La caccia ai trofei è un mezzo di conservazione imprescindibile, in molti Stati africani ha un impatto maggiore dei parchi nazionali. Fa rumore la lettera aperta che 133 scienziati, in testa Amy Dickman, Rosie Cooney, Paul J. Johnson, Maxi Pia Louis e Dilys Roe, hanno inviato alla rivista Science.
Una serie di studi ha dimostrato che la caccia ai trofei ha conseguenze positive sulle popolazioni di rinoceronte, markhor, argali, bighorn e molti ungulati africani. E non bisogna dimenticare che è fonte di reddito per aree rurali, marginalizzate e impoverite.
Vietare la caccia ai trofei minaccia la biodiversità. Se il problema è la cattiva gestione, la si può correggere con una riforma incisiva.

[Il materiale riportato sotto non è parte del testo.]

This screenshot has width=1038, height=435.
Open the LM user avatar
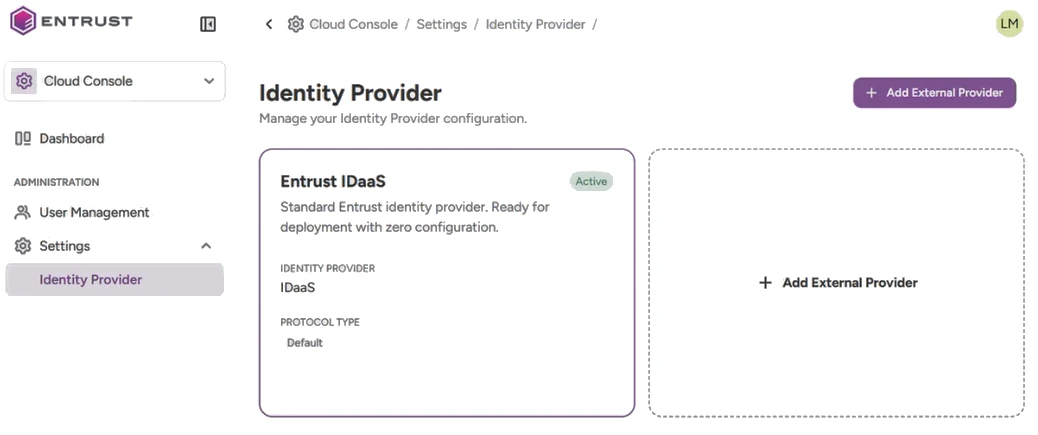pyautogui.click(x=1009, y=24)
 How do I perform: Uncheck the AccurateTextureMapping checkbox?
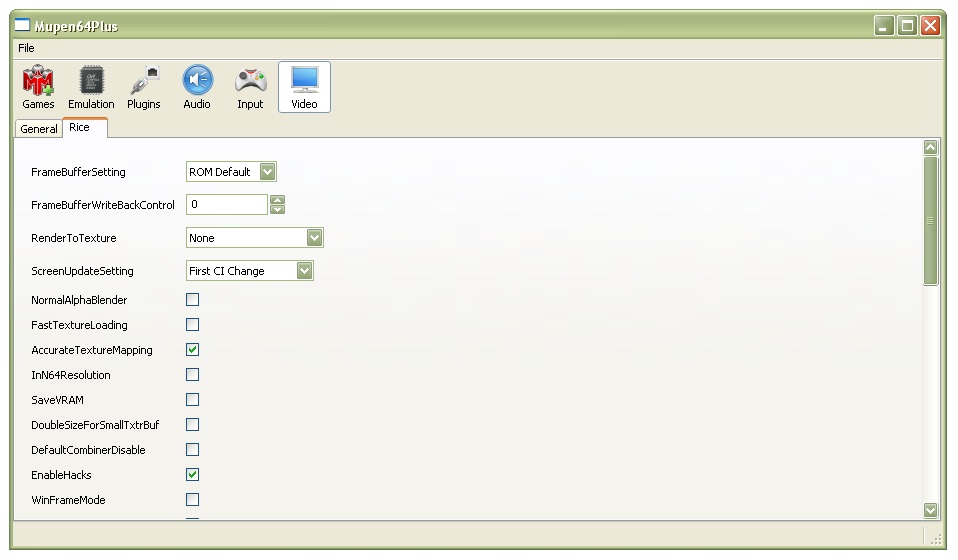click(192, 350)
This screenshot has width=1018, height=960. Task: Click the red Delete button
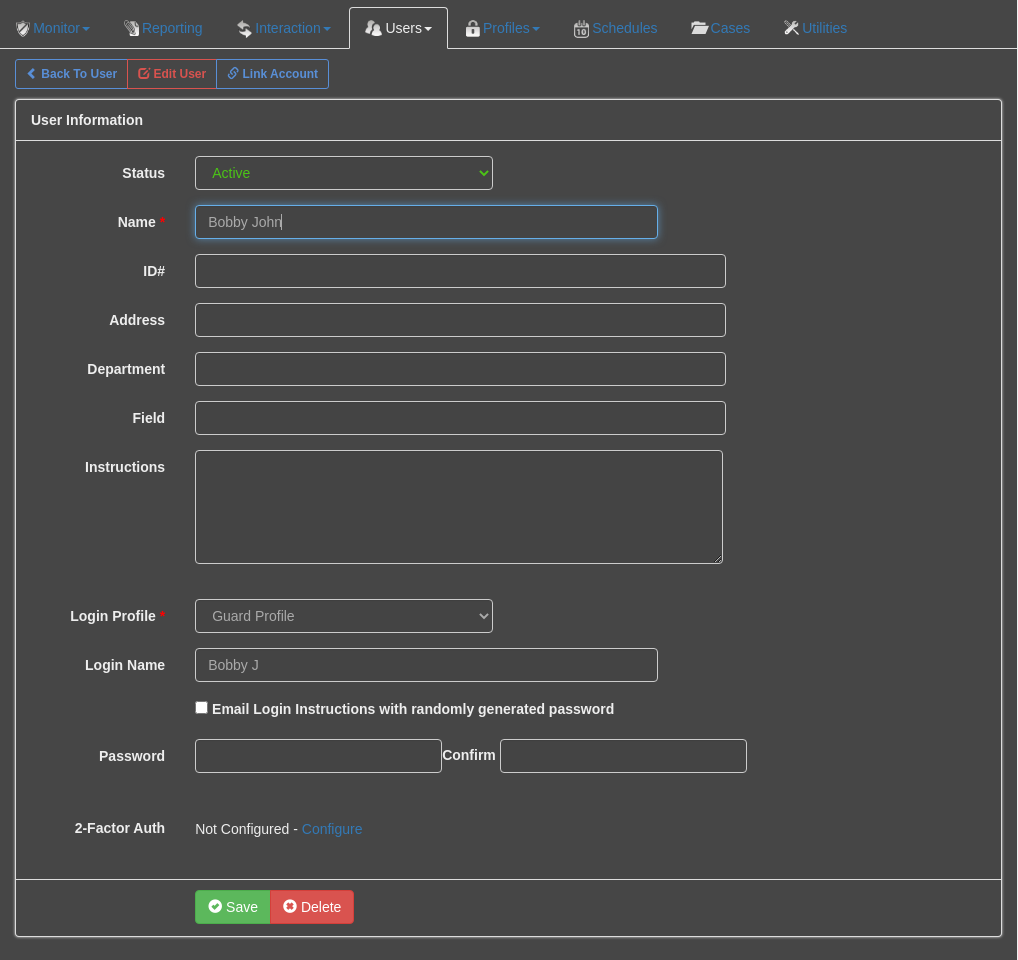pyautogui.click(x=312, y=907)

Ma di sicuro non con una serie di proibizioni. Anche perché il divieto di caccia rischia di lasciar campo libero al bracconaggio; in pericolo soprattutto le specie problematiche per le comunità locali, leone in primis. L’alternativa rappresentata dal safari fotografico non è praticabile: molte aree di caccia sono troppo remote e poco attraenti per garantire un flusso turistico sufficiente.
I 133 scienziati hanno deciso di scrivere a Science perché la situazione internazionale si sta complicando. Australia, Olanda e Francia hanno stabilito una serie di limiti all’importazione dei trofei; nel Regno Unito, una volta risolta la questione Brexit che sta monopolizzando la discussione pubblica, torneranno a farsi sentire le analoghe forti pressioni. Paradigmatica è la situazione degli Stati Uniti. Raul M. Grijalva, deputato democratico dell’Arizona, ha presentato il Cecil Act, disegno di legge che intende proibire l’importazione di trofei di elefante e leone da Tanzania, Zambia e Zimbabwe.
Ma l’impatto positivo della caccia ai trofei è riconosciuto anche dall’Iucn, Unione per la conservazione della natura. E, si chiude la lettera, quando si assume una decisione così gravida di conseguenze non ci si può appellare solo ai sentimenti morali. È vero, molti – e anche alcuni dei firmatari – faticano a venire a patti con questa pratica. Ma le politiche di conservazione non basate sulla scienza rischiano di essere letali: mettono a repentaglio gli habitat e la biodiversità, impoveriscono le comunità locali.